## Your goal
With the pictures left out, transcribe exactly the lines from the one with "The image size is (1092, 1093)." through the end of the data.

**** Dataset content ****

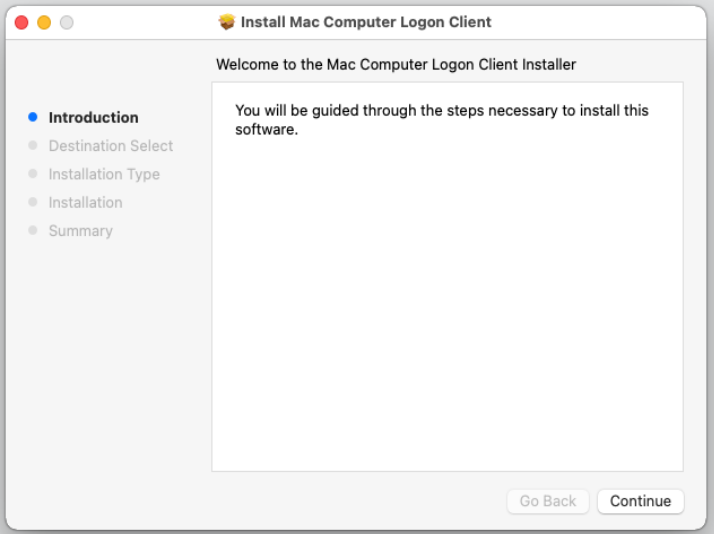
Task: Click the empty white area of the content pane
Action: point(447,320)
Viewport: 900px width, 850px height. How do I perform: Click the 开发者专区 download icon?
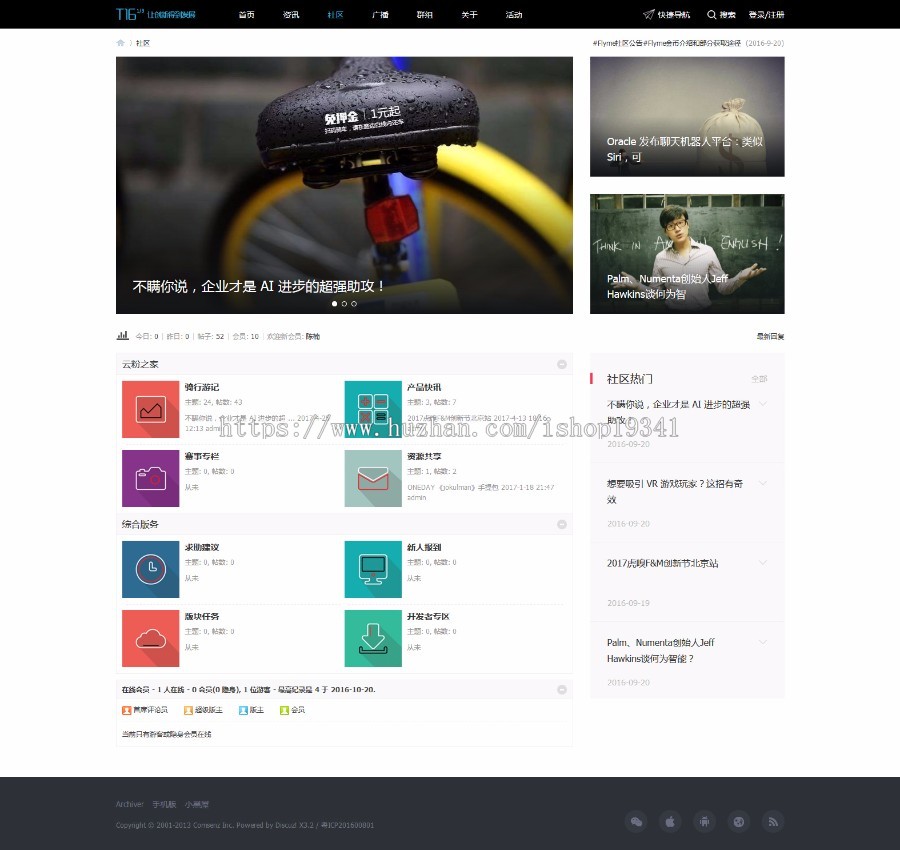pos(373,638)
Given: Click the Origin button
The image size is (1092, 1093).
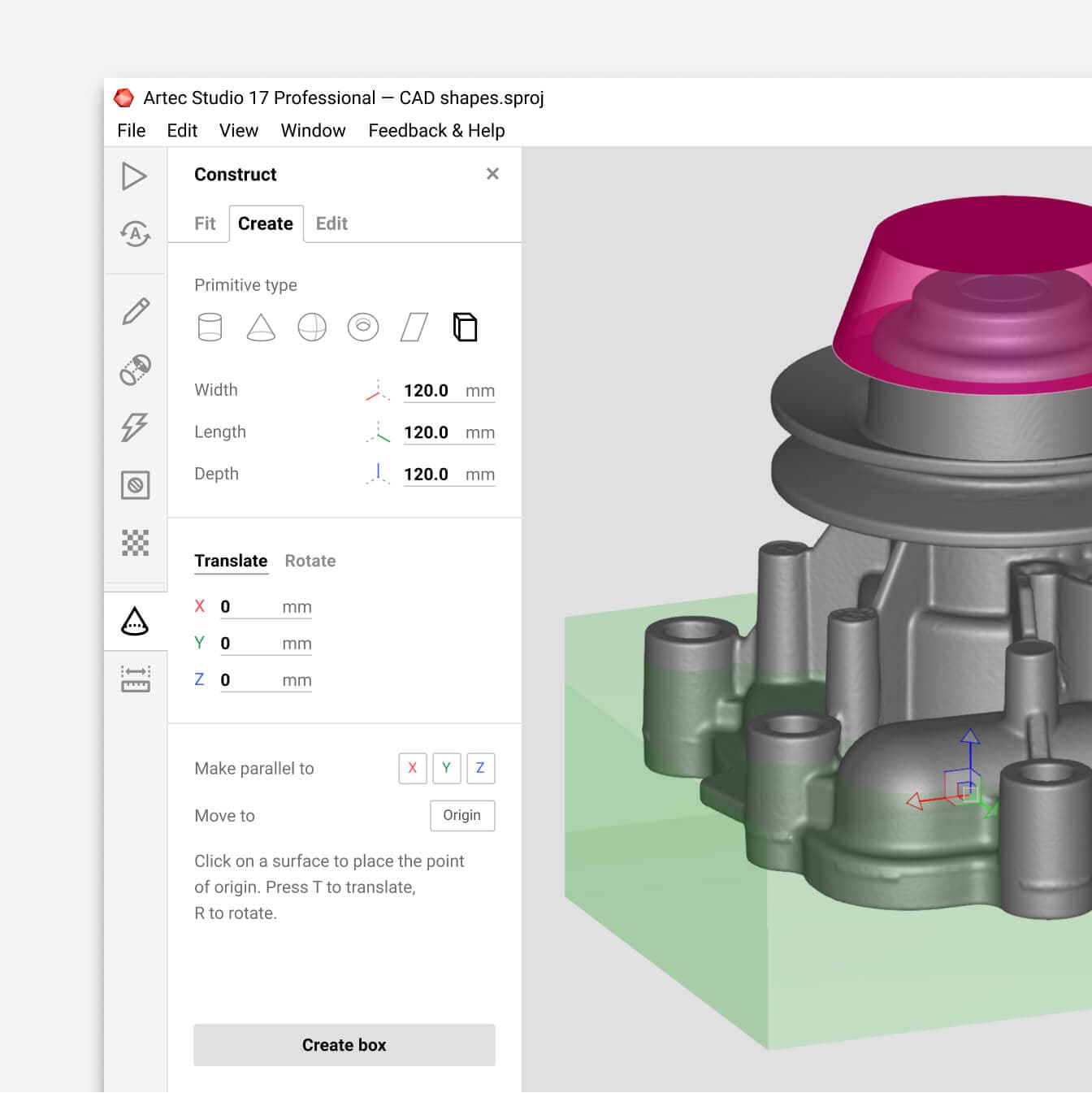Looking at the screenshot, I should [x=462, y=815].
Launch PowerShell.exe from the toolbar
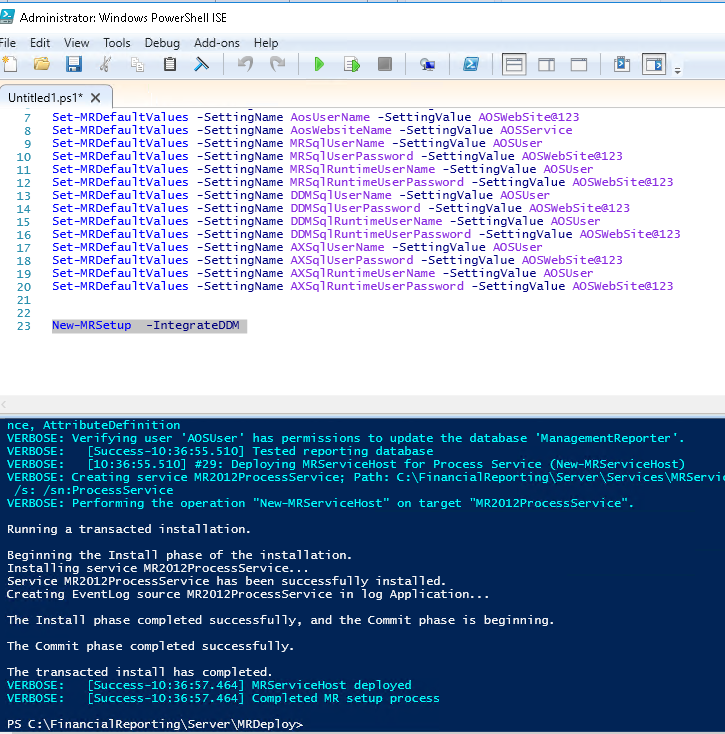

****

## Exercise result
The image size is (1092, 1093).
Looking at the screenshot, I should [x=462, y=815].
Launch PowerShell.exe from the toolbar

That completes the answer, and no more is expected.